- Directed by: Berndt Mader
- Written by: Johnny McAllister Berndt Mader
- Produced by: Berndt Mader
- Starring: Onur Turkel Marija Karan
- Release date: October 2015 (Austin Film Festival);
- Running time: 96 minutes
- Country: United States
- Language: English

= Booger Red =

Booger Red is a 2015 film directed by Berndt Mader and written by Mader and Johnny McAllister. It premiered in the Spirit Theater in the Bob Bullock Museum, as part of the Austin Film Festival, in 2015.

The film documents a journalist named Onur Turkel, played by Onur Turkel, who had experienced child abuse in his past, investigating a possibly fabricated child abuse case. Its basis is a 2009 magazine article by Michael Hall, a journalist of the Texas Monthly who investigated the controversial "Mineola Swingers' Club" case in Mineola, Texas. Mader stated that he chose to make a film on the subject because "It was all just so outrageous, wild and surreal that I just had to look into it further."
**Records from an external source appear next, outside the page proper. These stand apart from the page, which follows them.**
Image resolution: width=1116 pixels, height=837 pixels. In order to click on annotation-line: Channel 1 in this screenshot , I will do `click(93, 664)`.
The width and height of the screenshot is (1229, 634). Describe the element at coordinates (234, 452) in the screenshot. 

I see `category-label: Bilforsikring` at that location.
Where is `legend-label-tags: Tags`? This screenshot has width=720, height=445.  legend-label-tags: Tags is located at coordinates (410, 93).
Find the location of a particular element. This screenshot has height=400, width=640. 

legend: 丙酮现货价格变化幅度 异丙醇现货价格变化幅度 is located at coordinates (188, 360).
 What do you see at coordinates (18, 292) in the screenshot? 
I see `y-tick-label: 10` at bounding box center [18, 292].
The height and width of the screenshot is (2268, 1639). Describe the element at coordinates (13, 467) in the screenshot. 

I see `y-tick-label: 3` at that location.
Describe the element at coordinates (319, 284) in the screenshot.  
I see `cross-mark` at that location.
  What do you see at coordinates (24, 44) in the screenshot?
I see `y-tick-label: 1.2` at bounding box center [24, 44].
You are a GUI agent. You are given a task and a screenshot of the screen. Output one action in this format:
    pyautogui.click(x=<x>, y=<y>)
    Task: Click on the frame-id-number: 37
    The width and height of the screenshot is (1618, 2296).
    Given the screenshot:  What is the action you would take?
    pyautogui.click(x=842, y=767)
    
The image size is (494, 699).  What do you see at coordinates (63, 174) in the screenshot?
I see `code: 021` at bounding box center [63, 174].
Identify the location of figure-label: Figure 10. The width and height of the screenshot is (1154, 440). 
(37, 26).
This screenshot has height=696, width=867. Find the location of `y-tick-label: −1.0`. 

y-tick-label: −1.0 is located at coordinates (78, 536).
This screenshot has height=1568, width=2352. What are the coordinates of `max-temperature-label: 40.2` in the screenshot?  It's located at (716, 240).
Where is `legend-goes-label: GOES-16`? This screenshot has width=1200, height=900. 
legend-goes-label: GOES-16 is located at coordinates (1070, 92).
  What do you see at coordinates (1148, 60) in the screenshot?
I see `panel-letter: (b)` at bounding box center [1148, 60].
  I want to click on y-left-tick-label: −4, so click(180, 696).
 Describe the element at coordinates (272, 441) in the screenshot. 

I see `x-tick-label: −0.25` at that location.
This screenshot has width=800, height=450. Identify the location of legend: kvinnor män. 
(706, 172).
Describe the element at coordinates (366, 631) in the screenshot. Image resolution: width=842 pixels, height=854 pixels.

The main character, Turkel, is intended to be an audience surrogate. Mader stated that he chose the actor Turkel as he could portray a "maniac". Hall stated that the main character is "a fornicating, drug-snorting, bearded wild man who bears absolutely no resemblance to me." The main character's sister-in-law, played by Marija Karan, is his main ally.

Caitlin Moore of the Austin Chronicle wrote that "is stylistically inspired by Abbas Kiarostami's Close-Up".